The Legislature is Presumed Biased, 6
And its Materials Were in Fact Biased The Legislature cannot claim to be impartial toward its own measure. As the Supreme Court recently observed in Vargas v. City of Salinas (2009) __ Cal.4th __ (slip opinion attached to Request for Judicial Notice), “it is apparent that in many circumstances a public entity inevitably will ‘take sides’ on a ballot measure and not be ‘neutral’ with respect to its adoption. For example, when a city council or county board of supervisors votes to place a bond or tax measure before the voters, it generally is quite apparent that the governmental entity supports the measure and believes it should be adopted by the electorate.” Slip Op. at 43.2 In the same way, when the Legislature votes to place a measure on the ballot, it “inevitably will ‘take sides’ ... and not be ‘neutral’ with respect to its adoption.” The Legislature’s admiration for its own measure is evident in the materials it required the Secretary of State to print for the high-speed rail bond.
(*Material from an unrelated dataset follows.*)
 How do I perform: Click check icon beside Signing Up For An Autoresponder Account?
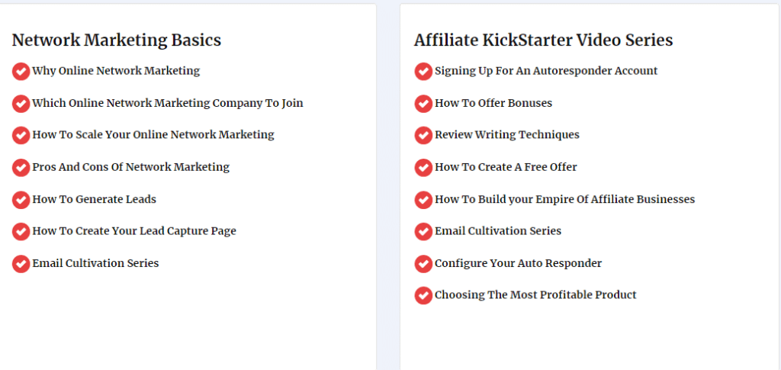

The ballot label is a good illustration: “To provide Californians a safe, convenient, affordable, and reliable alternative to driving and high gas prices; to provide good-paying jobs and improve California’s economy while reducing air pollution, global warming greenhouse gases, and our dependence on foreign oil, shall $9.95 billion in bonds be issued to establish a clean, efficient high-speed train service linking Southern California, the Sacramento/San Joaquin Valley, and the San Francisco Bay Area, with at least 90 percent of bond funds spent for specific projects, with federal and private matching funds required, and all bond funds subject to independent audits?” CT at 98:37.
2
Unless noted otherwise, all emphasis is added.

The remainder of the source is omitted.